This article is the 12th in a series on home automation Instructables documenting how to create and integrate an IoT Retro Speech Synthesis Device into an existing home automation system including all the necessary software functionality to enable the successful deployment within a domestic environment.
Picture 1 shows the completed IoT speech synth device and Picture 2 shows all the component parts used in the prototype which were form factor reduced to go into the final product.
The video shows the device in action (during testing).
Introduction
As mentioned above this Instructable details how to make an IoT Retro Speech Synthesis Device and is based around the General Instruments SP0256-AL2.
It's primary purpose is add 'old school' voice synthesis to an IoT network. Why 'old school' you may ask? Well, because I was around in the 80's when these things were first manufactured and I interfaced one to my BBC Micro so for me there's some degree of nostalgia surrounding the SP0256-AL2.
I much prefer the challenge of trying to figure out what on earth is being said by this Dalek sounding voice than listening to the dulcet tones of a hipster Amazon echo or Siri. Where's the challenge in that I ask you?
Oh, and not to mention I also have a 'bag load' of 'SP0256-AL2' ICs lying around.
The device is also capable of reading local temperature and humidity so further extends the ambient instrumenting of my existing IoT infrastructure hooking into the MQTT/OpenHAB based IoT network detailed in this series on home automation (HA), building on reused code taken from here.
At it's heart is an ESP8266-07 which is responsible for MQTT communications and controlling all system functionality (SD card access, led control, temperature/humidity sensing, volume control, speech synthesis).The device is fully configurable via text files stored on a local SD card, though calibration and network security parameters can also be programmed via remote MQTT publications.
What parts do I need?
See the bill of materials here
What software do I need?
What tools do I need?
What skills do I need?
Topics Covered
Series Links
To Part 11 : IoT Desktop Console. Part : 11 IoT, Home Automation
Picture 1 above shows the front of the Retro Speech Synthesiser and picture 2 the rear.
Enclosure Front
Enclosure Rear
The Retro Speech Synth device comprises two PCBs;
Retro Speech Synth IoT Board
This board allows for either the direct soldering of an ESP8266-07/12/12E/13 or 0.1" pitch sockets accommodating an ESP8266 carrier PCB.
The board was designed to expand it's I/O over an I2C connection and can support either 3v3 or 5v supply levels via Q1, Q2, R8-13.
Connection to the board is achieved via one of two headers J2 and J4, An 8-way DIL IDC ribbon or 5-way JST/Molex.
U2 and U3 provision 3.3v and 5v on board supply regulation.

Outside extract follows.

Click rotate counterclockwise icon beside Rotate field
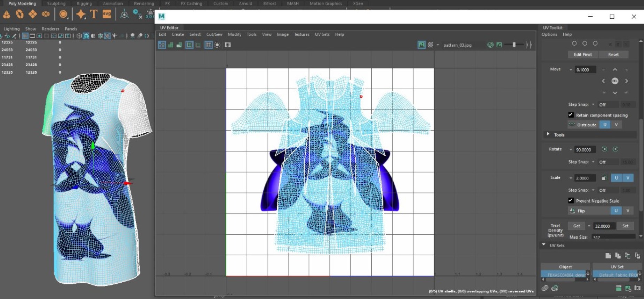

Alternatively if greater current capacity is required, off board serial shunt regulators may be attached via connectors J10 and J11 respectively.
Connectors J1 and J3 offer external SD card support over SPI. J1 has been designed for an 8-way Molex and J3 has direct pin for pin compatibility support for an off the shelf SD card PCB with either 3v3 or 5v support.
Retro Speech Synth Board
Control of this board is over an I2C 5v compliant connection via J1, J5 or J6, a 4-way JST/Molex, 8-way DIL IDC or 8-way IDC ribbon connector.
U2 MPC23017 provides the I2C to parallel interface to U3 the SP0256-AL2 and LEDS D1 (Green), D2 (Red) and D3 (Blue). The output of the Speech Synth is fed to audio amp CR1 TBA820M via either analogue pot RV1 or digital pot U1 MCP4561.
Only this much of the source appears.